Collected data
_ _ _ _ _
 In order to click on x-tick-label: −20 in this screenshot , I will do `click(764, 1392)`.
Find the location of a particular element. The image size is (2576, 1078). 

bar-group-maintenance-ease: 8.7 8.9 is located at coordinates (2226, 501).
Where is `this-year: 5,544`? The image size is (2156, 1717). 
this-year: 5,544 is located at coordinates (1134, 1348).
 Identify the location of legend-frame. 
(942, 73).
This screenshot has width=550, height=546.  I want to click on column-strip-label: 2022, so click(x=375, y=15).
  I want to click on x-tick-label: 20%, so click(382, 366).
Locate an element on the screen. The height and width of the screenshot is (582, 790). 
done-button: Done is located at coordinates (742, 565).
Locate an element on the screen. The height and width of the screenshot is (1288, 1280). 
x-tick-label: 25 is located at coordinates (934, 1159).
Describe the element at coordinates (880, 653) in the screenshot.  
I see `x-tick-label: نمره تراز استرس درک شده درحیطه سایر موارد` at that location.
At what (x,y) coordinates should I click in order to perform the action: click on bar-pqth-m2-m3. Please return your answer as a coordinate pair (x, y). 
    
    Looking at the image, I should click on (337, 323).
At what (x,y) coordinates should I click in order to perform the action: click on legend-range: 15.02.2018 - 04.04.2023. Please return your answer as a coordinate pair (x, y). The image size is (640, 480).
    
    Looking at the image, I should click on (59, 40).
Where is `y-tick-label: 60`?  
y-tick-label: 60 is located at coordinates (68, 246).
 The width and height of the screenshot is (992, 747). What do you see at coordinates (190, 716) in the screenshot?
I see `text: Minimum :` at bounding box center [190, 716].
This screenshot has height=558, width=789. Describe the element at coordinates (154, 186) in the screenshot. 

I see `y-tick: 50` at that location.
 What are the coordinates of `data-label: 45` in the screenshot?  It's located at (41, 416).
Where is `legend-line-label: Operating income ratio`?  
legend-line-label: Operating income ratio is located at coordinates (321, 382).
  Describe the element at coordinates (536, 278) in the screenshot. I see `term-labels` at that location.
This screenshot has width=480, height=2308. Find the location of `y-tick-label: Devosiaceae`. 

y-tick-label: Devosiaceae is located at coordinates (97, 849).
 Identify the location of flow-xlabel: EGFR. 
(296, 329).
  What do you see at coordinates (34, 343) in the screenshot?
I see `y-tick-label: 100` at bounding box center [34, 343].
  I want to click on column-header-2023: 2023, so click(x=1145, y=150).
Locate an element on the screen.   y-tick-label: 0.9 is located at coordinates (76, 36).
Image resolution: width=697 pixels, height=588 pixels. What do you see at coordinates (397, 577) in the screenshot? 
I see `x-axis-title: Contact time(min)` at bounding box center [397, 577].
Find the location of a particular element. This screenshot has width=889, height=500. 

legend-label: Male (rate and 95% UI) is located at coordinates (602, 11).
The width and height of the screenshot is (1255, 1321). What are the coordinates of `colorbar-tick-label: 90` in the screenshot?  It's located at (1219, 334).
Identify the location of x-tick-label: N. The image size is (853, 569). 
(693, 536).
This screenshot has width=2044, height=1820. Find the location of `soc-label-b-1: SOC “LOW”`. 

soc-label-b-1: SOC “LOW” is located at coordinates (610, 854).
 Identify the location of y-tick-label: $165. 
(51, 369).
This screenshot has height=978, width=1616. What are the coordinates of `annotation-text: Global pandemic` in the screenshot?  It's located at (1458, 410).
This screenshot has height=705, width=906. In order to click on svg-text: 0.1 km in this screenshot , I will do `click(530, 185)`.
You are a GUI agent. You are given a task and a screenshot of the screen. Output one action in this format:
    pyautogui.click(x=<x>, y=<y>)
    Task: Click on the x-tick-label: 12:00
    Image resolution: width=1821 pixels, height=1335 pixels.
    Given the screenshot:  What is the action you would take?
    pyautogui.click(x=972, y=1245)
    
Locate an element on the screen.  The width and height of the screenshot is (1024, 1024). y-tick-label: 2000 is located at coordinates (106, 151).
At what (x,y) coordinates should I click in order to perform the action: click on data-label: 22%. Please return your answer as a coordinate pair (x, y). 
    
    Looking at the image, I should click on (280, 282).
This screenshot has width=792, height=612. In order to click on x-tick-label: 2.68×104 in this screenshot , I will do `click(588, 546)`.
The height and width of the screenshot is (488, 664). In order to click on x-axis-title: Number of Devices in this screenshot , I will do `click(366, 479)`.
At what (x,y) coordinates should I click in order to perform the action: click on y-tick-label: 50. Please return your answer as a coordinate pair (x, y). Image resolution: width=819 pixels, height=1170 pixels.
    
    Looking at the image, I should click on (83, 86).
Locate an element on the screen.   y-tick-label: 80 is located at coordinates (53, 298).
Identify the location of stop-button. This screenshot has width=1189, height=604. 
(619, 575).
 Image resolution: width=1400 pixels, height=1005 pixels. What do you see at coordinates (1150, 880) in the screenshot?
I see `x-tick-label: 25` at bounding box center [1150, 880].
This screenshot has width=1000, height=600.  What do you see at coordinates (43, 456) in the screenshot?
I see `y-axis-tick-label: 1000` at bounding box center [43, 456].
_ _ _ _ _
◆ **Directions for this task**
Can you rewrite the part of the listing that opens with the line containing "This screenshot has width=2044, height=1820." and closes with the line containing "This screenshot has height=978, width=1616.", replacing "What are the coordinates of" with "Where is" and leaving everything else unchanged?

◆ **Task answer**
This screenshot has width=2044, height=1820. Find the location of `soc-label-b-1: SOC “LOW”`. 

soc-label-b-1: SOC “LOW” is located at coordinates (610, 854).
 Identify the location of y-tick-label: $165. 
(51, 369).
This screenshot has height=978, width=1616. Where is `annotation-text: Global pandemic` in the screenshot?  It's located at (1458, 410).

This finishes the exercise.